Extrait du document:
──────

Ce livre [1] présente une expérience originale concernant un jeune autiste. Ce n’est pas un cas clinique, bien que nous puissions y observer de nombreux éléments cliniques qui soulignent la singularité de Briac. Ce n’est pas non plus un témoignage écrit par des parents, et en même temps, ce livre montre la longue expérience vécue par les parents de cet enfant devenu aujourd’hui adolescent.
La forme du travail de Deborah Allio est peu habituelle, puisqu’il s’agit d’une longue série d’entretiens avec les parents et les sœurs d’un jeune autiste. On peut souligner leur qualité d’écoute, la finesse de leurs interventions et le tact avec lequel ils introduisent des limites.

──────

Données brutes:
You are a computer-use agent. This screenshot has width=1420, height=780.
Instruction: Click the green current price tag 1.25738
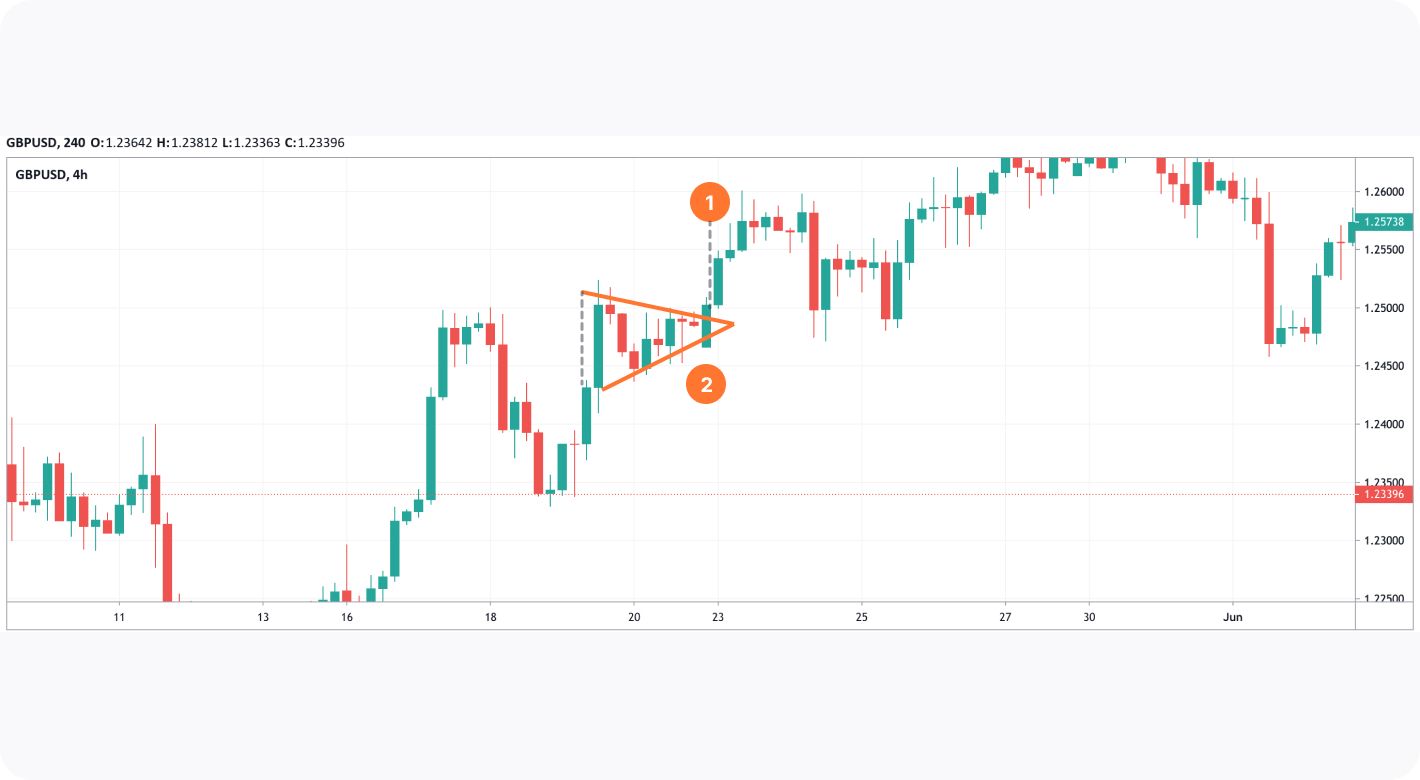coord(1386,222)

──────

Action requise: D'après l'extrait du document, avec qui Deborah Allio mène-t-elle sa longue série d'entretiens ?

Résultat obtenu: Avec les parents et les sœurs d'un jeune autiste.